Monday, March 12, 2012

Involuntary Simplicity: Living with Less

If you had four weeks to pare down your possessions by more than a third, what would you keep and what would you let go? What are your essential possessions? What can you do without? What should you have released years ago?

Three months ago, I had to unburden myself of a third of what I owned when I was laid off from my job and was forced to immediately sell my house before it became a short sale.

My friend Wess Daniels, a released Quaker minister, referred to my circumstances as "involuntary simplicity." This is the polar opposite of the intentional simplicity practiced by devout Quakers. He was spot on in describing my circumstances.

Thankfully, I sold my house and was able to pay off the mortgage. A week before Christmas, I moved from a four-bedroom, 2,400-square-foot house to a one-bedroom, 650-square-foot apartment. It has one closet.

We had lived in the house for a decade. The basement, garage and three enormous attics were crammed with "stuff and junk," to borrow a term from Lydia, my Swedish grandma.

The task of downsizing was daunting. It also was enormously freeing. What didn't fit in the new apartment would be packed into a storage unit.

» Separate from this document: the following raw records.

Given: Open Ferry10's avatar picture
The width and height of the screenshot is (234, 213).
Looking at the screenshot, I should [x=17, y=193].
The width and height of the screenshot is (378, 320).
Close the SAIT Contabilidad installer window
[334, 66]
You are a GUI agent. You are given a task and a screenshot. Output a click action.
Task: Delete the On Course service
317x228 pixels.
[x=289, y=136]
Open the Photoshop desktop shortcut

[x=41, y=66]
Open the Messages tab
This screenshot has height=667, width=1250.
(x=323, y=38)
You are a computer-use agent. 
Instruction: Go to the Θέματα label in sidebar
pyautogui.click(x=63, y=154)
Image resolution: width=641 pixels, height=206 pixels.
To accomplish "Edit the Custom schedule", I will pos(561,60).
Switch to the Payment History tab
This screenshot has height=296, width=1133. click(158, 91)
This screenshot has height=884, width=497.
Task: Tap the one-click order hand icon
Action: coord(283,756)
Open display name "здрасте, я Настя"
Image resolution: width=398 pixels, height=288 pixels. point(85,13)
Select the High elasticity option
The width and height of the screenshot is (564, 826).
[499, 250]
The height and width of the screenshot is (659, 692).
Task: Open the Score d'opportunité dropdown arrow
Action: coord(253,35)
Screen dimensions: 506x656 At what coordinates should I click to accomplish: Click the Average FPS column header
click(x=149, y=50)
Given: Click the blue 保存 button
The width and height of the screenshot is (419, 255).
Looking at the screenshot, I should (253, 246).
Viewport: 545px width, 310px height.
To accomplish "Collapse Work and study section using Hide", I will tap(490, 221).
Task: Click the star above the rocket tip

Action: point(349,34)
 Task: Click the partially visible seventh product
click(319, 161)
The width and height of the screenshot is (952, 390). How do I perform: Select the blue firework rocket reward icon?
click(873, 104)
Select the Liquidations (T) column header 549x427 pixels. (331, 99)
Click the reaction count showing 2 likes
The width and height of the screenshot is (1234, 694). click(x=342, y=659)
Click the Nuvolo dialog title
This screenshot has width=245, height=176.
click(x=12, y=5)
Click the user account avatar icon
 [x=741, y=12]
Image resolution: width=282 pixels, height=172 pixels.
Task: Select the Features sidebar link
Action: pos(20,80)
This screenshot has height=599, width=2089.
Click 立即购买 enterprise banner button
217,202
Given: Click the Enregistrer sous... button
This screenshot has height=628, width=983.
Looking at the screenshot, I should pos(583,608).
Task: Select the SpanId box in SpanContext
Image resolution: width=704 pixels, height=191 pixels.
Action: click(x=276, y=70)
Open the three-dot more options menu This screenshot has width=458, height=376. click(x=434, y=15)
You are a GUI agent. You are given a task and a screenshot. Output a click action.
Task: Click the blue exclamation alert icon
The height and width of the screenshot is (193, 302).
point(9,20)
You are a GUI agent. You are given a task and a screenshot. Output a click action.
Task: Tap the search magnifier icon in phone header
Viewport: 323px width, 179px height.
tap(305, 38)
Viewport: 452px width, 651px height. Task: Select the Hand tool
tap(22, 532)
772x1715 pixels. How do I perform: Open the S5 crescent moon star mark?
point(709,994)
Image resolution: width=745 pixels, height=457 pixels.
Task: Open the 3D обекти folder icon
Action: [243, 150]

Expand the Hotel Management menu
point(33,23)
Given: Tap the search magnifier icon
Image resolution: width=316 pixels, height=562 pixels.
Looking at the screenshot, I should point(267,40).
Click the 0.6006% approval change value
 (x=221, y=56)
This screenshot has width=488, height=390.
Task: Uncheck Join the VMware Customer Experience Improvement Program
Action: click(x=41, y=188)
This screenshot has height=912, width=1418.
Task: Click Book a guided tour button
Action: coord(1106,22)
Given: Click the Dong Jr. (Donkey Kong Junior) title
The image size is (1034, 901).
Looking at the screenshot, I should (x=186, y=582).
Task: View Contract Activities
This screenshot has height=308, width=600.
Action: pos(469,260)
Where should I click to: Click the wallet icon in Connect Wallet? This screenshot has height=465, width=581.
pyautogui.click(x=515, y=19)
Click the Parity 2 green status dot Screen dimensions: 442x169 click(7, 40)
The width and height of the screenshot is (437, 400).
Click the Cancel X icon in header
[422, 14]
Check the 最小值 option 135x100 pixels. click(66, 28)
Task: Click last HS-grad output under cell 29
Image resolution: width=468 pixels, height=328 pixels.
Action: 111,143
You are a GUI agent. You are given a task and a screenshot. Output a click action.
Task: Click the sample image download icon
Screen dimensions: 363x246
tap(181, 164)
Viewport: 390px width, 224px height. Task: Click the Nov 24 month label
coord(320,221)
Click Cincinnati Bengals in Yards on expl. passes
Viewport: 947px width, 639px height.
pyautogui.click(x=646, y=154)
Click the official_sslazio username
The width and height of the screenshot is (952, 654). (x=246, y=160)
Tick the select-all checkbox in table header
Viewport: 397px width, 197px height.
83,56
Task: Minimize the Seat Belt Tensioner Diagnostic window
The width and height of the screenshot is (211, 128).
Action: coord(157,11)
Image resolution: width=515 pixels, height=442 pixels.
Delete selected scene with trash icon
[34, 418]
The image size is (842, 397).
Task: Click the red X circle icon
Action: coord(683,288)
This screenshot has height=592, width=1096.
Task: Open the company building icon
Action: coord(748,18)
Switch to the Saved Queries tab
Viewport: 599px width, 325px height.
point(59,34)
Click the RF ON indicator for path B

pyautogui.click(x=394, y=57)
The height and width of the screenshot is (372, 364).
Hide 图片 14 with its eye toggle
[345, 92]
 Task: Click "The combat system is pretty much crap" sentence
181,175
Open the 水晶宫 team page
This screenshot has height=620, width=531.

Did I really want to pay to store boxes of my son's favorite toys? Over the course of birthdays and Christmases he had amassed a collection of very large toys with piles of accessories: a pirate ship, a castle, a cowboy Western town, a Robin Hood set and enough Star Wars action figures to populate a toy store.

If my son were still a little boy, I would have kept all of his toys. But he is nineteen, and said he didn't need to keep any of his old toys. I kept one of the large playsets and most of the Star Wars action figures. My mom helped me box up the rest and I drove it to the homeless shelter. It was mid-December, and some kids at the shelter would be delighted on Christmas morning.

These kinds of decisions had to be made hundreds of times. Why was I keeping my cross-stitching patterns and supplies when my eyes hadn't been able to focus on the detail work for years?

Why was an entire shelf in my kitchen storing a gaudy set of 1960s china that had been passed down from two previous generations? I had never used it, and my daughter didn't want it either. Donate!

As dozens and dozens of boxes and bags were carried out of the house to be donated, I began to feel unburdened. Lighter. Able to think clearer.

Three months after downsizing, I still keep a donation box by the front door. As I continue to sift through belongings, I fill a box with what I no longer need and drop it off  at the American Cancer Society thrift shop, where the ladies know me and my story by now.

I vow to never let "stuff and junk" take over my life again. Before I bring anything new into my apartment, I get rid of something I already own.

A few years ago, before these big changes in my life, I dreamed that my family was forced to evacuate our house and could take only what we could carry. My arms were piled with useless stuff, including my humungous "Betty" doll from childhood. I am embarrassed to say that at that point, I was still holding onto Betty, who was stored in a box in the basement.

What a struggle it was for me to take just a few steps with all this stuff in my arms! I kept dropping stuff and was in despair about trying to determine what was important enough to tote around with me.

I no longer have that dream.

1 comment:

  1. Mike is always harking back to the days when "everything I owned could fit in the trunk of the car." My stuff used to lap over into the back seat, but when I was a VISTA volunteer, there wasn't much. If there was a fire I'd grab my thumb drive, the dogs, and a few pictures. Oh, yeah, and maybe that bottle of rum.